Monday, November 3, 2008

Time to roll up the sidewalks

I forgot to mention this last week.

We live in a town where they roll up the sidewalks. Literally.

Not the concrete ones, of course. The gray plastic slats that lead to the Delaware Bay from Beach Avenue are put away each winter.

Winter's coming. The dolphins are headed south. The sidewalks are tucked away.

I love summer in Cape May. I might like winter even more.

Sunday, November 2, 2008

Another day in paradise

Last night we watched the sun settle into the Delaware Bay from the deck of Harpoon Henry's. Back in June, we had to look to the right--now the sun sets to the left (perhaps foretelling this week's election).
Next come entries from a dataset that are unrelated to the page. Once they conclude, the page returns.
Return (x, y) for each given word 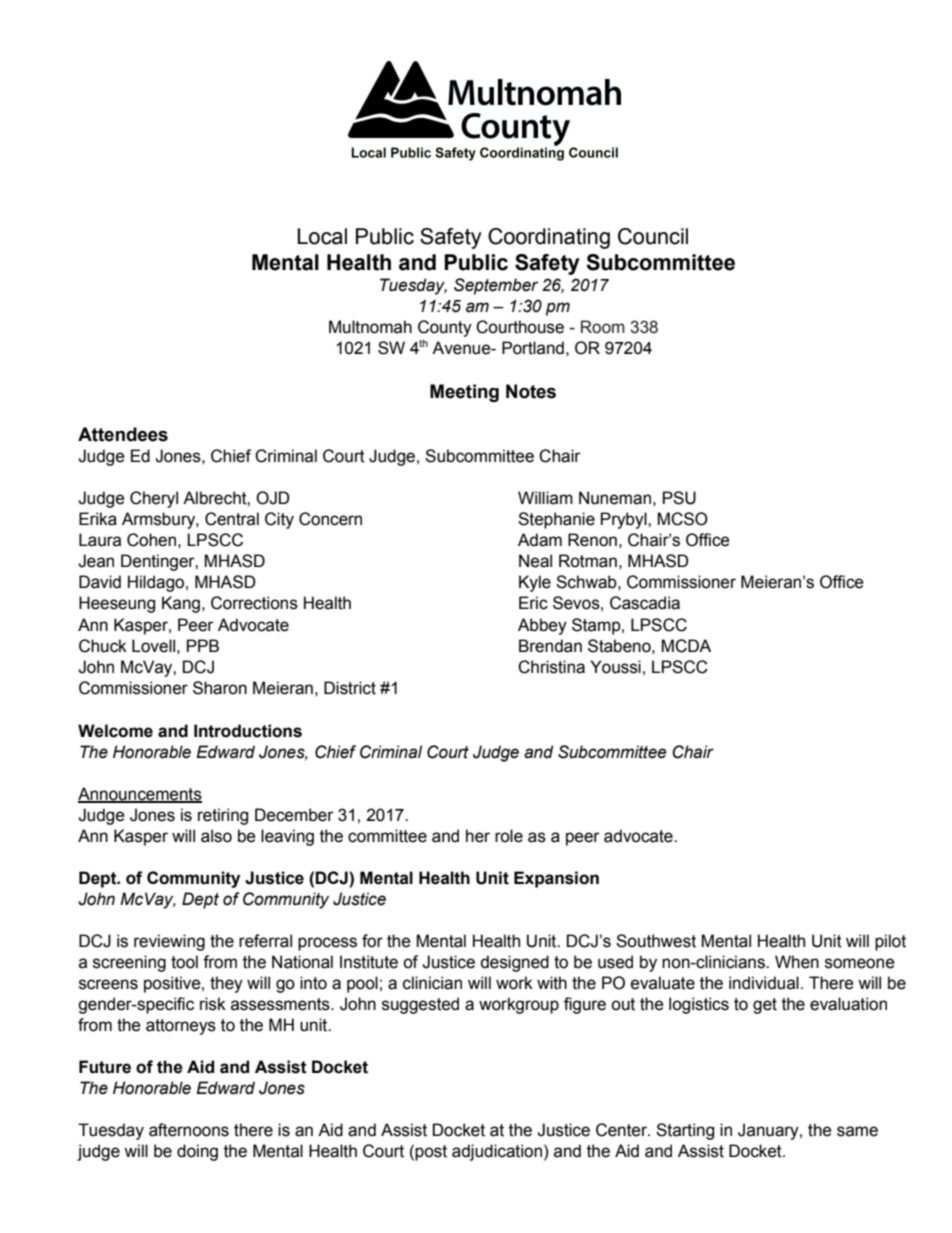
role (509, 836)
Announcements (140, 794)
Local (322, 236)
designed (514, 963)
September (496, 286)
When (797, 962)
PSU (679, 498)
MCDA (686, 646)
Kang (181, 604)
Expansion (556, 879)
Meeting (464, 393)
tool (184, 962)
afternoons (189, 1130)
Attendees (123, 434)
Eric (533, 603)
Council (653, 236)
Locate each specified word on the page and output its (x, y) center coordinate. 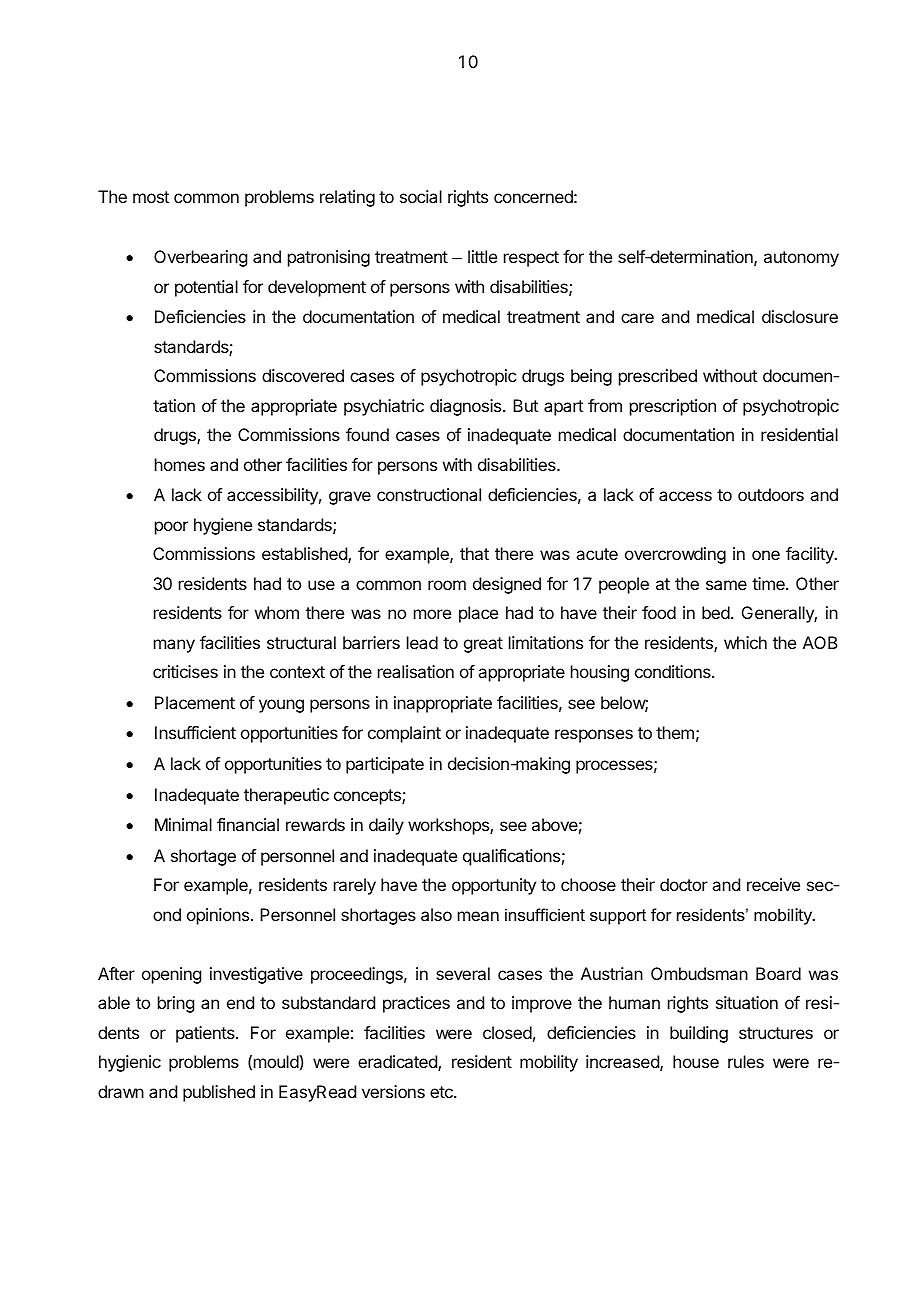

Mr. Henry looked quite dapper, and quite happy. Our summer ends. His summer begins.
***

The very local fishing report

The lingcod (red spotted hake) are still running by the ferry jetty. A few fisherman came by and tossed chunks of herring at the muddy water, trying to coax a striper, using bait not much smaller than the lingcod I caught, but left without a hit.

I landed a half-dozen lingcod using clam.

We did see some nice stripers brought in for the 8th Annual South Jersey Big Bass Open while kayaking by the marina. The weights were announced via a booming speaker system, and the South Jersey marina was draped with banners of all sorts.

I guess if you pay $300 to enter a contest, you want some fanfare.

Seems a shame folks need more than one fish if one weighs over 45#, but a $10,000 top prize can take the sport out of sportfishing. We did see one boat toss a live (we hope) striper back in the water after weighing.
***

The very local mucking report

At the end of the very short Harbor Lane (just off Texas Avenue as you hit the island) is a great mucking spot. Park in Harbor Cove, then jump off the bulkhead. Be wary of glass, and don't climb down if you don't think you can get back up.

Yesterday's prize find?
The Cheeseburger in Paradise, a sailboat hailing from Beaufort, North Carolina, was stuck in the mud, waiting for the next high tide.